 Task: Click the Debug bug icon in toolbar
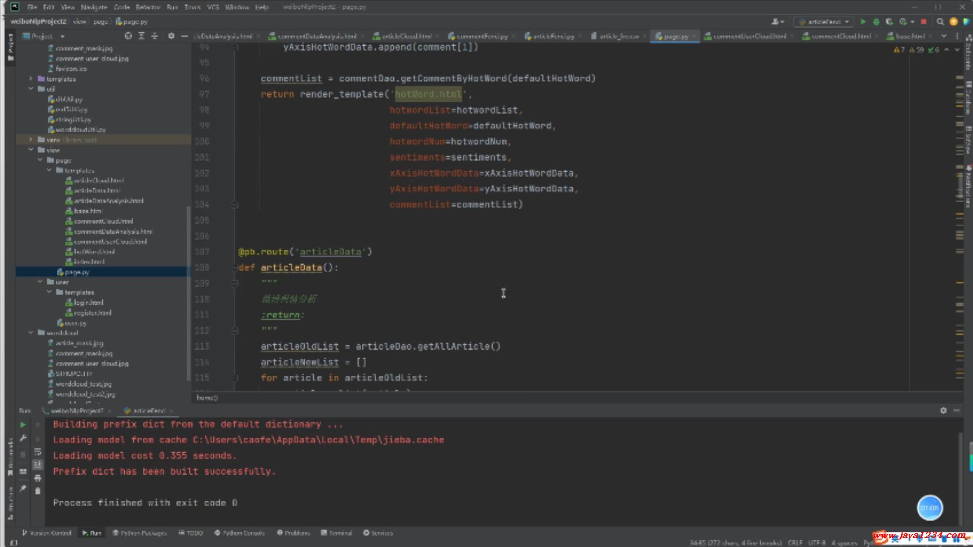tap(876, 22)
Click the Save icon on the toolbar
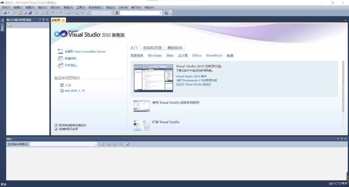The height and width of the screenshot is (187, 349). (x=25, y=13)
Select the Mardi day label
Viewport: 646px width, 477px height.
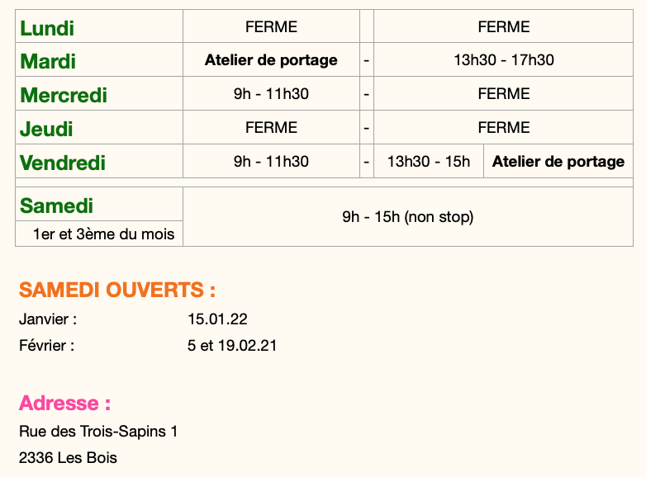pos(48,61)
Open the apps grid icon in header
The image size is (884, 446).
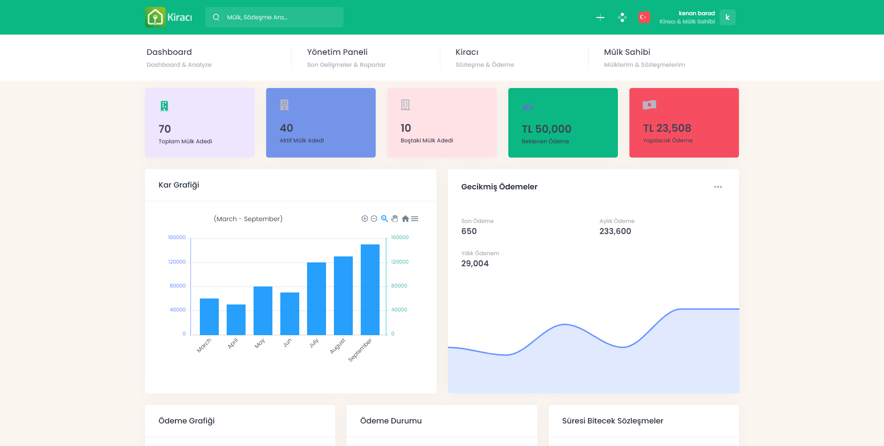click(622, 18)
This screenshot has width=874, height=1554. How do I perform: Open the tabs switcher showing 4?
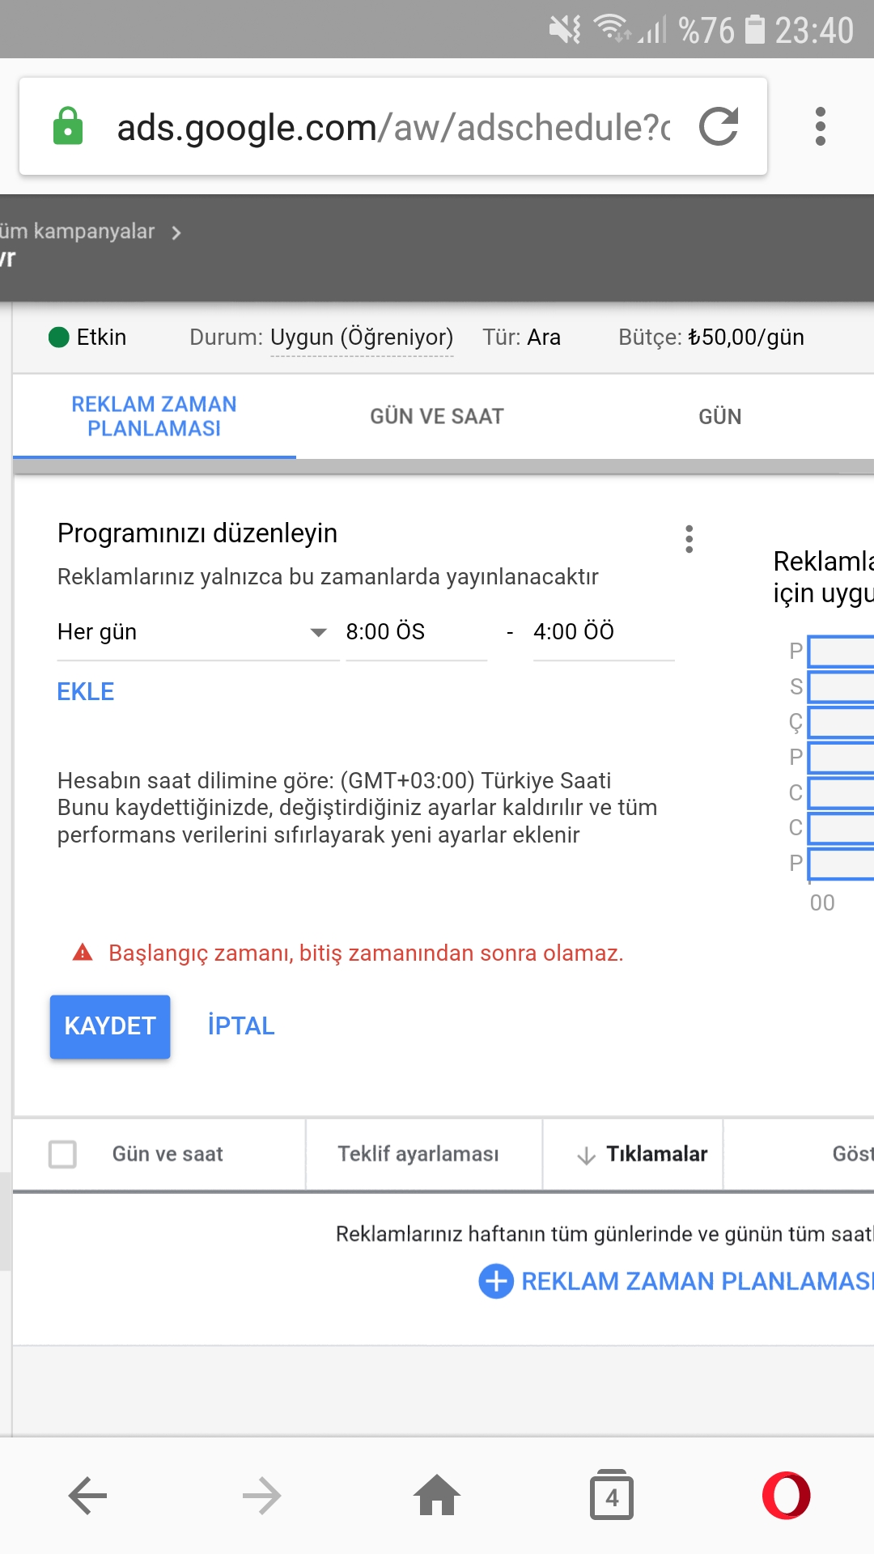click(x=612, y=1495)
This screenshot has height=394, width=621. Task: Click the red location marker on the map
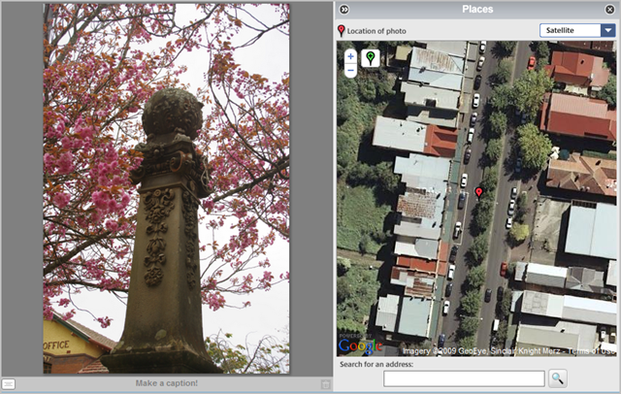tap(478, 192)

▸ TASK DETAILS: Rewrite the entries from the line containing "This screenshot has height=394, width=621." through the last entry, putting "pin" in place of "marker" and changing nothing else. Omit the pictures.

▸ SOLUTION BELOW:
This screenshot has height=394, width=621. Task: Click the red location pin on the map
tap(478, 192)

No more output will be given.